___ Entries shown
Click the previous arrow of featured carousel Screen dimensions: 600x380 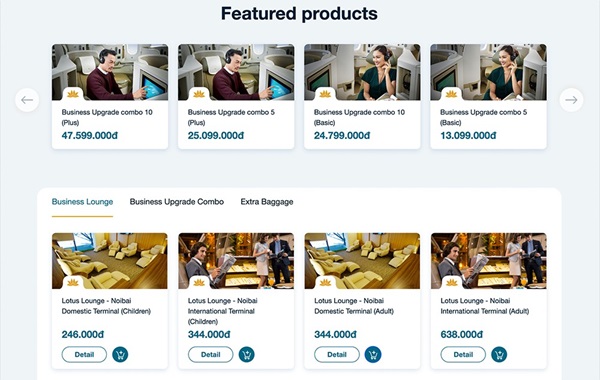click(27, 100)
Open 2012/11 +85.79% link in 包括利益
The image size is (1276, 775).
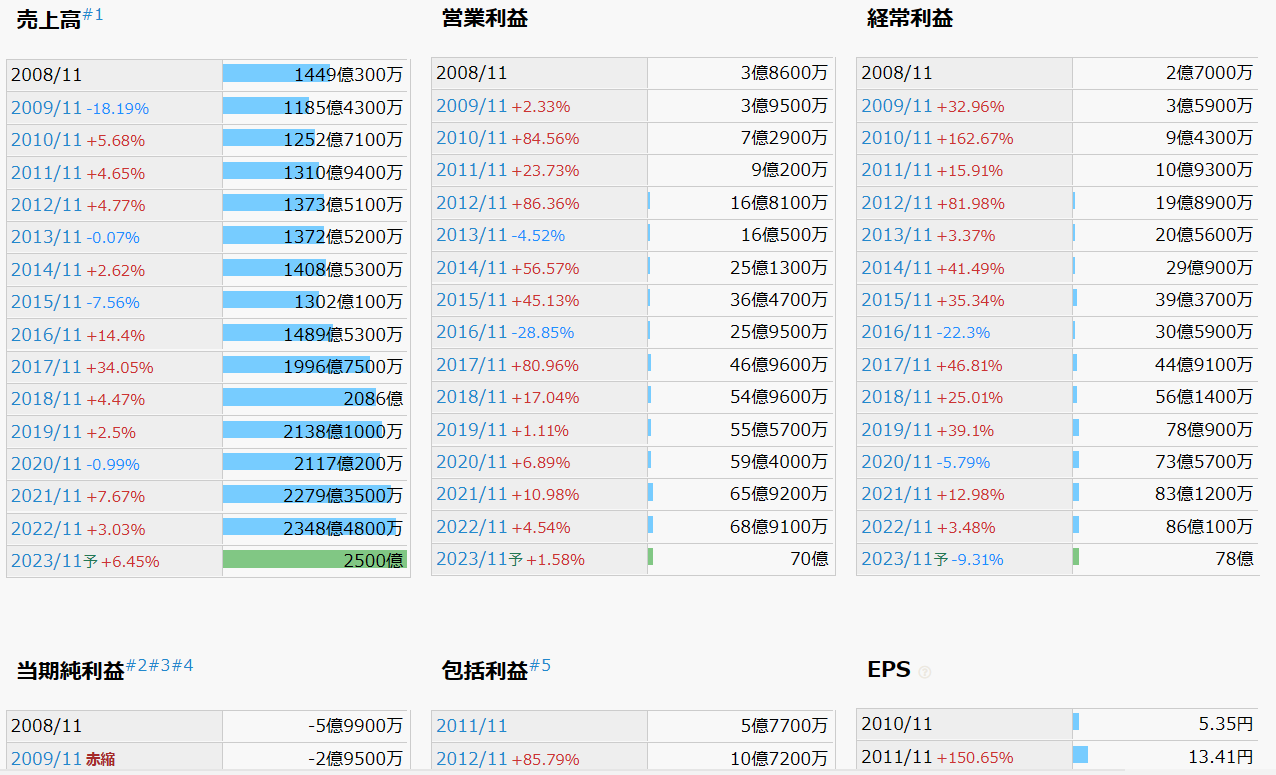coord(468,758)
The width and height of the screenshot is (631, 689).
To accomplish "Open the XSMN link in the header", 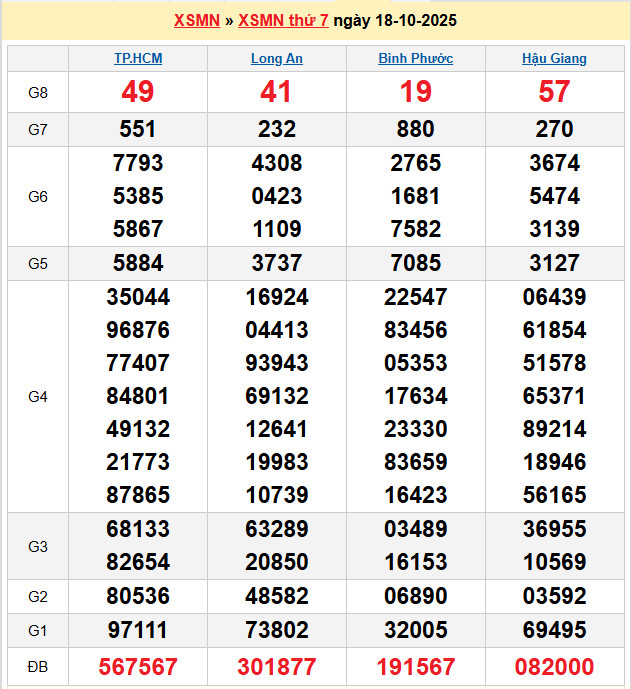I will pyautogui.click(x=196, y=20).
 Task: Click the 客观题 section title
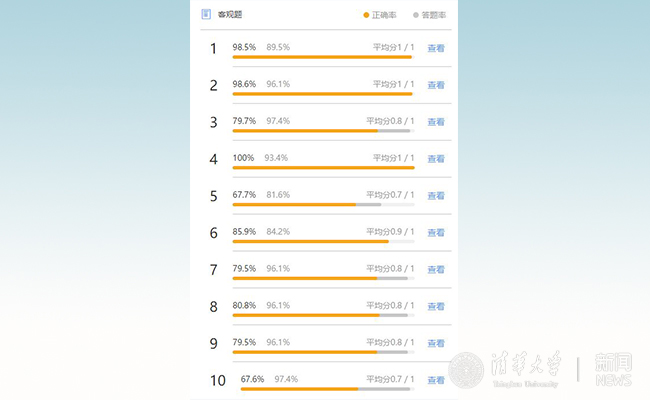(x=230, y=15)
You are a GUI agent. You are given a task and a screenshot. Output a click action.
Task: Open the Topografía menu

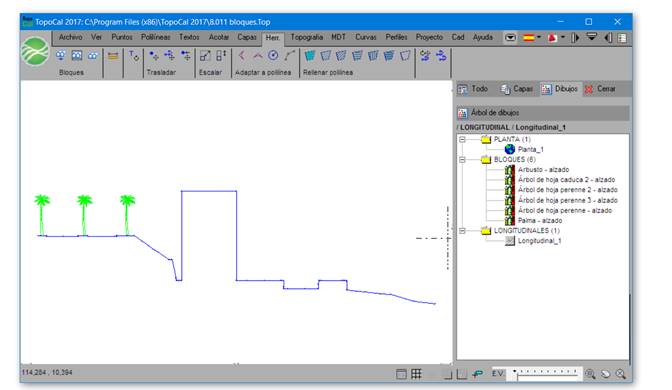306,37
______
The expected answer is a copy of each line in the records that holds the word "screenshot".

## Reply
The width and height of the screenshot is (631, 689).
You are a GUI agent. You are given a task and a screenshot. Output a click action.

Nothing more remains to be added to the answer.